• It depends what you mean by “flexible”

    I’m seeing lots of noise and getting lots of email about President Obama’s decision to endorse Wyden-Brown. Me, I’m just having trouble saying “Wyden-Brown” and not “Wyden-Bennett”, but that’s my issue:

    In remarks to the National Governors Association, Mr. Obama said he backed legislation that would enable states to request federal permission to withdraw from the law’s mandates in 2014 rather than in 2017 as long as they could prove that they could find other ways to cover as many people as the original law would and at the same cost. The earlier date is when many of the act’s central provisions take effect, including requirements that most individuals obtainhealth insurance and that employers of a certain size offer coverage to workers or pay a penalty.

    “I think that’s a reasonable proposal; I support it,” Mr. Obama told the governors, who were gathered in the State Dining Room of the White House.

    “It will give you flexibility more quickly while still guaranteeing the American people reform.”

    The announcement is the first time Mr. Obama has called for changing a central component of his signature health care law, although he has backed removing a specific tax provision that both parties regard as onerous on business. The shift comes as the law is under fierce attack in the courts and from Republicans on Capitol Hill and in statehouses around the country.
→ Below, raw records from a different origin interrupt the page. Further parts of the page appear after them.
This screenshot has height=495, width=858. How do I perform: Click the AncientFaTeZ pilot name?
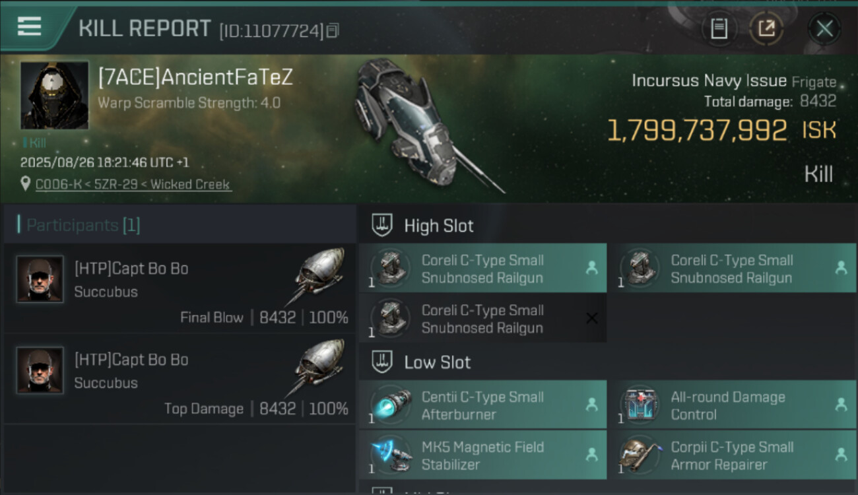(x=195, y=78)

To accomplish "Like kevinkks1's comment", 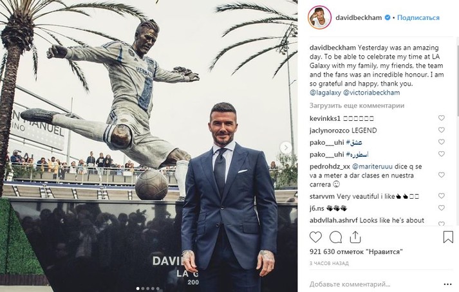I will 442,118.
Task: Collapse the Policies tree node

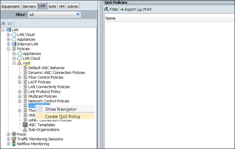Action: pos(8,49)
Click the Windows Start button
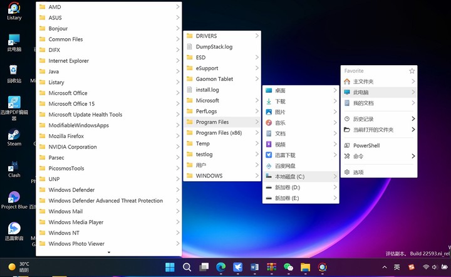The height and width of the screenshot is (277, 451). 170,267
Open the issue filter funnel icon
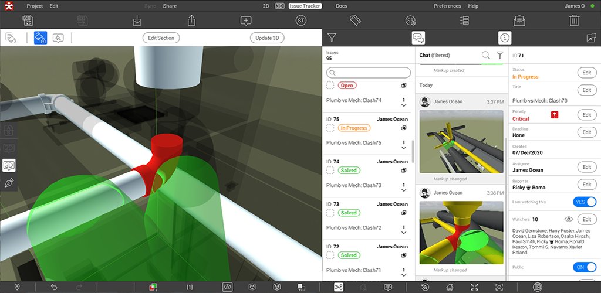The image size is (601, 293). (332, 38)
    I’m seeing a number of takes on this.  Such as (1) that this is an abandonment of the individual mandate. Others are saying that (2) this is the President admitting that there are problems with PPACA and acknowledging that change is needed. And, finally, I’m hearing from people who think (3) that conservative governors should now be happy because they will get the ability to ignore PPACA and go their own way if they want to.
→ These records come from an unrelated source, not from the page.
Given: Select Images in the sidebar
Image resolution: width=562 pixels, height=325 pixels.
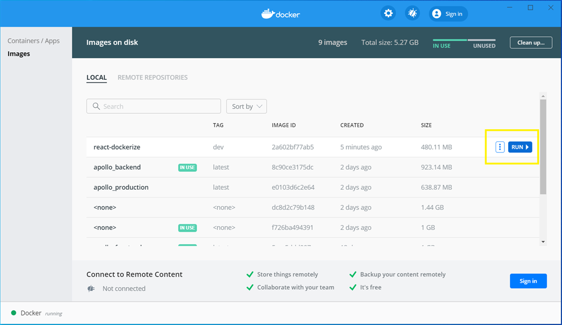Looking at the screenshot, I should (x=19, y=53).
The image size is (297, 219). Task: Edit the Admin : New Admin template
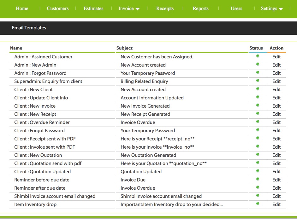point(276,65)
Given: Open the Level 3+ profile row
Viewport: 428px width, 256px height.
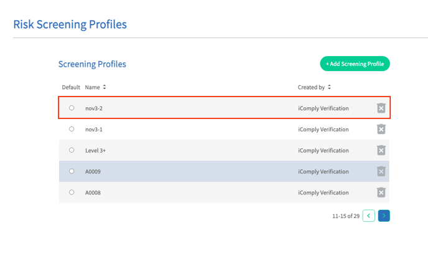Looking at the screenshot, I should 224,150.
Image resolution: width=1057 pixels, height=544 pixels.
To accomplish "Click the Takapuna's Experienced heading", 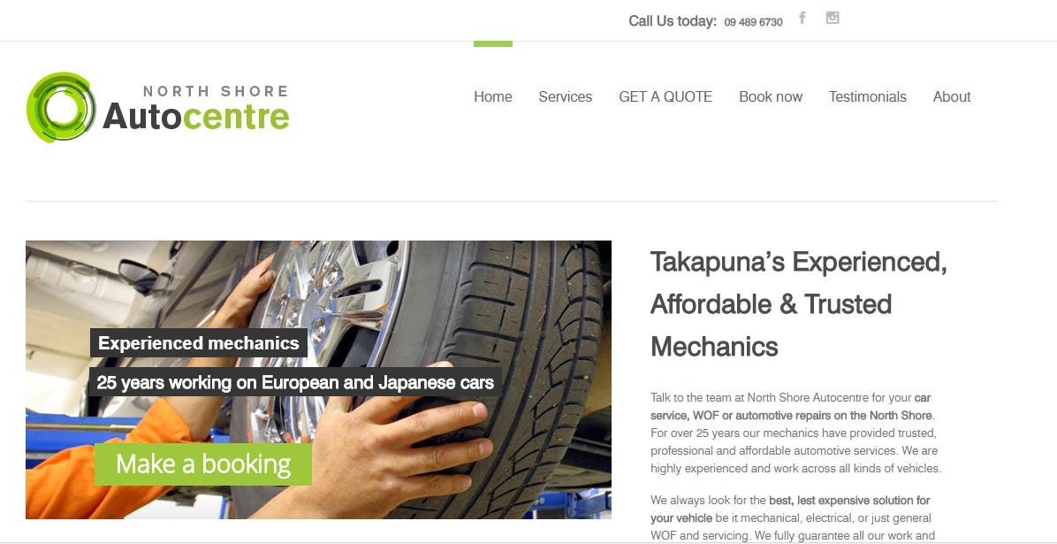I will click(799, 303).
    I think, unfortunately, all that is wrong.

    All of this hinges on this important caveat of Wyden-Brown:

    The legislation would allow states to opt out earlier from various requirements if they could demonstrate that other methods would allow them to cover as many people, with insurance that is as comprehensive and affordable, as provided by the new law. The changes also must not increase the federal deficit.

    And therein lies the issue. As for (1), if states can accomplish this caveat without an individual mandate, more power to them. Won’t happen unless they radically change the implementation.

    That brings us to (2). President Obama is conceding little here. If states can come up with systems that meet the caveat, they are likely to be more progressive than the PPACA. Vermont’s single-payer system, for instance. Most conservative plans for health care reform won’t be able to meet the “as comprehensive” caveat.

    Which is the whole point of (3). States like Indiana want to be able to offer less comprehensive insurance (which would be cheaper), but that’s not what Wyden-Brown allows. So there’s no way this will meet the demands of many Republican governors who don’t want to implement PPACA, let alone something more progressive.

    I’m not saying the President’s move isn’t good politics. It may be (or may not be). But I don’t think it’s going to change the administration’s support of PPACA, nor mollify those who oppose it from the Right. Nor should it.